Manche Stoffe lösen sich nur bis zu einer bestimmten Grenze. Können gelöste Teilchen nicht mehr in der Lösung bleiben, kann ein Feststoff entstehen: ein Niederschlag.

Lösen hat eine Grenze

Wenn sich ein Feststoff löst, verteilen sich seine Teilchen zwischen den Lösungsmittelteilchen. Bei einer bestimmten Temperatur kann nur eine Höchstmenge verteilt bleiben; der Rest bleibt fest, oder bei einer Reaktion zweier Lösungen entsteht ein neuer Feststoff. Dieser heißt Niederschlag. Du siehst ihn oft als Trübung oder Körnchen.

Warum Chemiker Fällungen nutzen

Chemiker brauchten eine Methode, um unsichtbar gelöste Stoffe zu trennen und unbekannte Ionen zu erkennen. Eine Fällungsreaktion löst beides: Ein ausgewähltes Reagenz macht ein gelöstes Ion zu einem Feststoff, während andere Ionen gelöst bleiben können. Danach lässt sich der Feststoff filtrieren, waschen und untersuchen, statt die klare Flüssigkeit nur zu vermuten.

Silberchlorid bilden

Mische 50,0 ml Silbernitrat mit 0,100 mol/l und 50,0 ml Natriumchlorid mit 0,100 mol/l. Schritt 1: Jede Lösung enthält 0,0500 l × 0,100 = 0,00500 mol des wichtigen Ions. Schritt 2: Ag⁺ + Cl⁻ → AgCl(s), also reagieren sie im Verhältnis 1:1. Schritt 3: 0,00500 mol weißes AgCl fallen aus; Na⁺ und NO₃⁻ bleiben gelöst.

Eine klare Lösung ist nicht leer

Eine klare Flüssigkeit scheint nichts zu enthalten, daher ist der Gedanke verständlich, dass keine Teilchen einen Feststoff bilden können. Tatsächlich sind gelöste Ionen noch vorhanden, nur zu fein verteilt, um sie zu sehen. Ein Niederschlag entsteht erst, wenn die neue Kombination zu schwer löslich ist, um verteilt zu bleiben.
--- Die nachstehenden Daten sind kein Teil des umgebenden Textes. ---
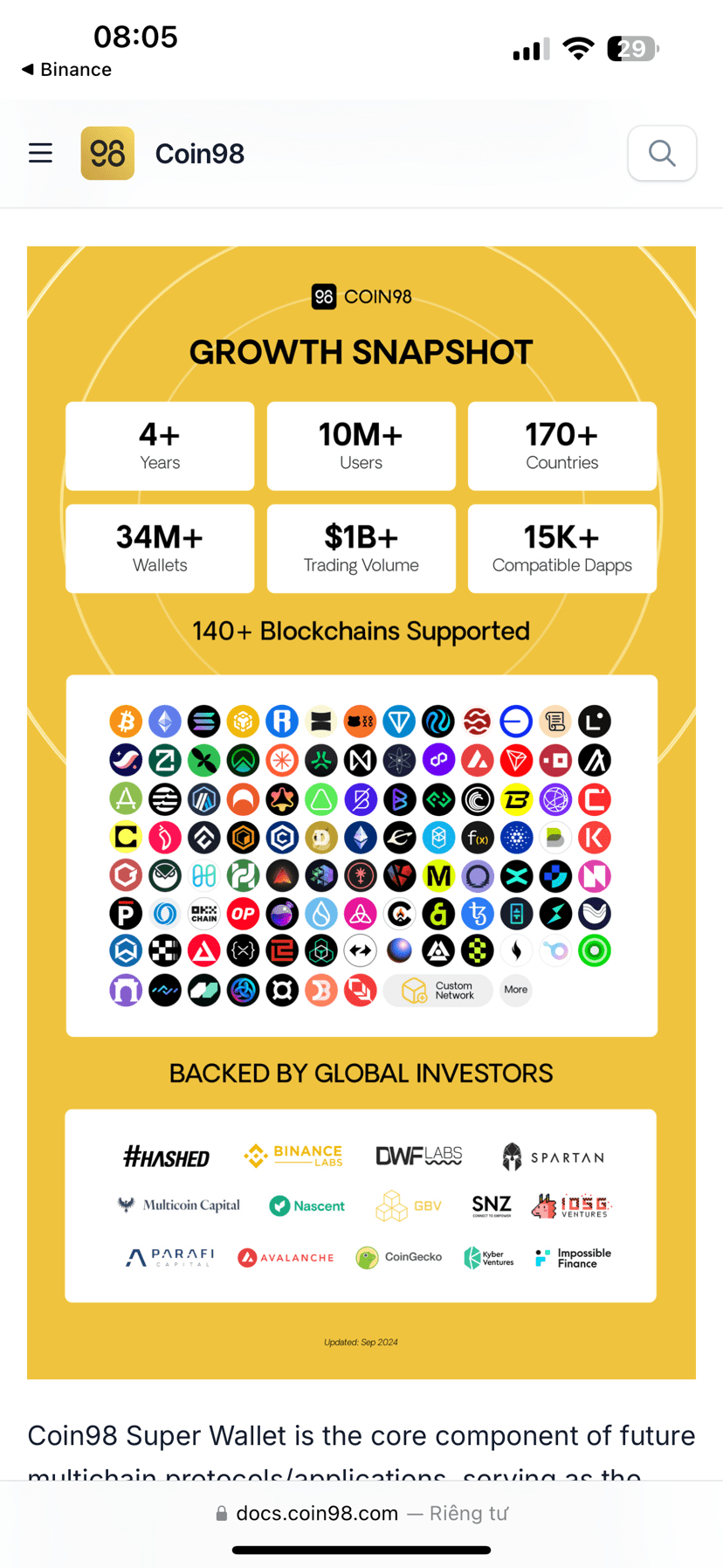This screenshot has height=1568, width=723.
Task: Tap the Dogecoin blockchain icon
Action: (321, 838)
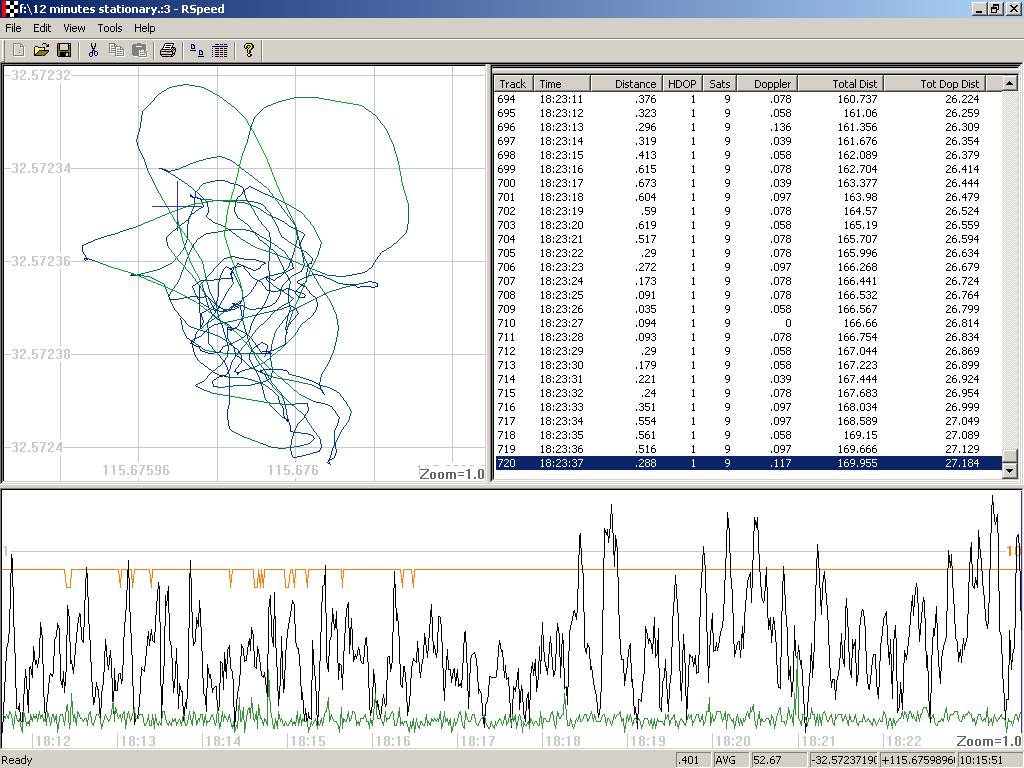Screen dimensions: 1024x768
Task: Click the Distance column header
Action: 626,84
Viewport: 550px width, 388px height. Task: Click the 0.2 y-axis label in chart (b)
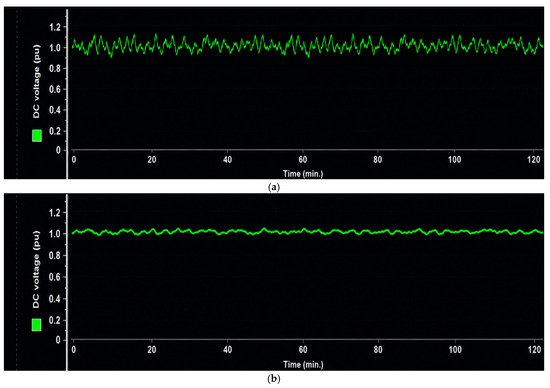click(x=55, y=320)
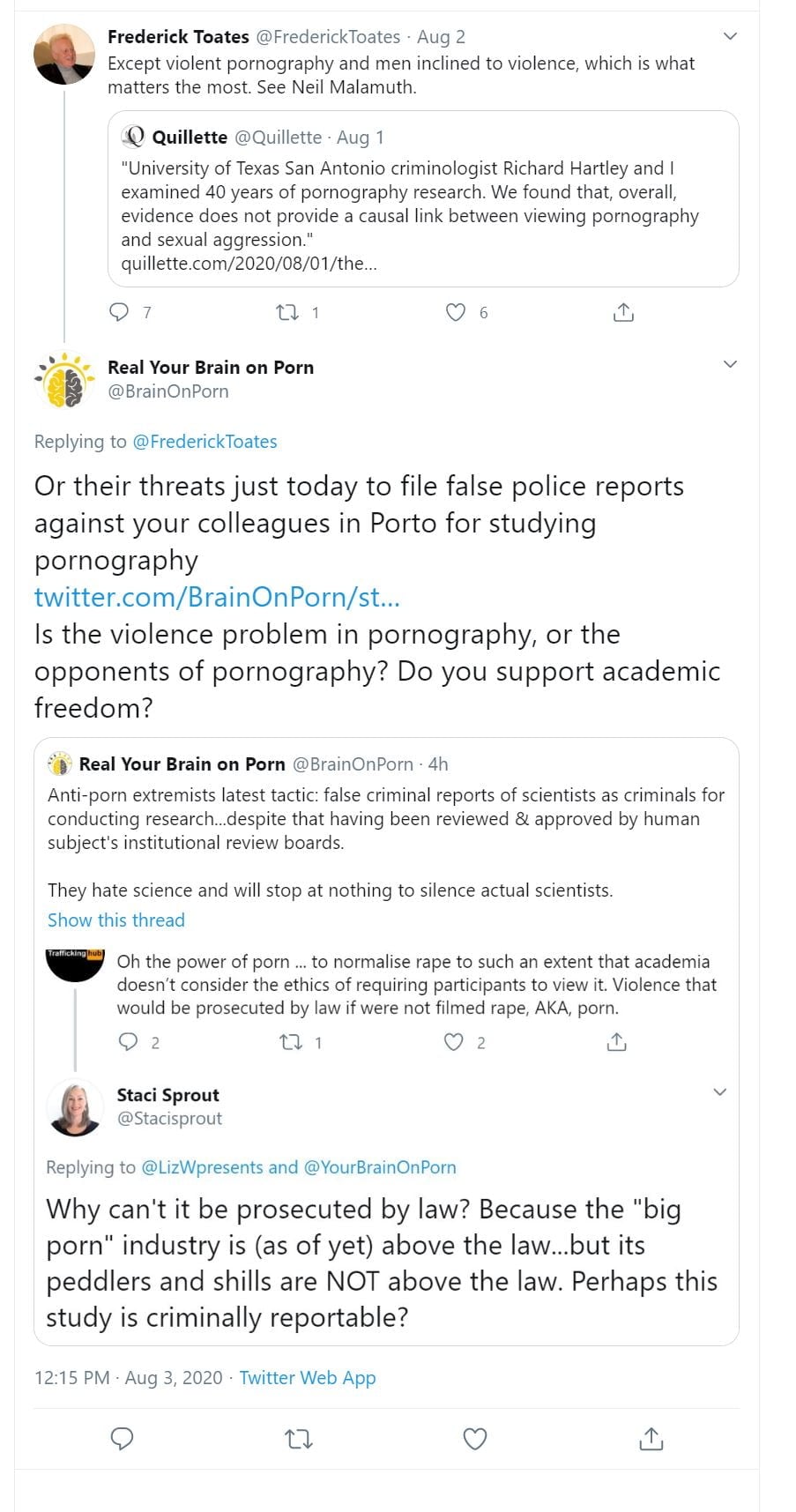
Task: Like Frederick Toates' tweet
Action: pyautogui.click(x=455, y=312)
Du solltest die Ionengleichung aufstellen und nicht nur nach dem Aussehen urteilen.

Wasseranalyse und Reinigung

Fällungen werden eingesetzt, um Wasser auf Ionen wie Chlorid, Sulfat oder Metallionen zu prüfen. Sie helfen auch beim Entfernen unerwünschter Stoffe: Eine Chemikalie bildet einen Feststoff, der Verunreinigungen bindet, und Filter entfernen ihn danach. Du findest dieselbe Logik im Labor, bei der Abwasserreinigung und in manchen Wasserfiltern.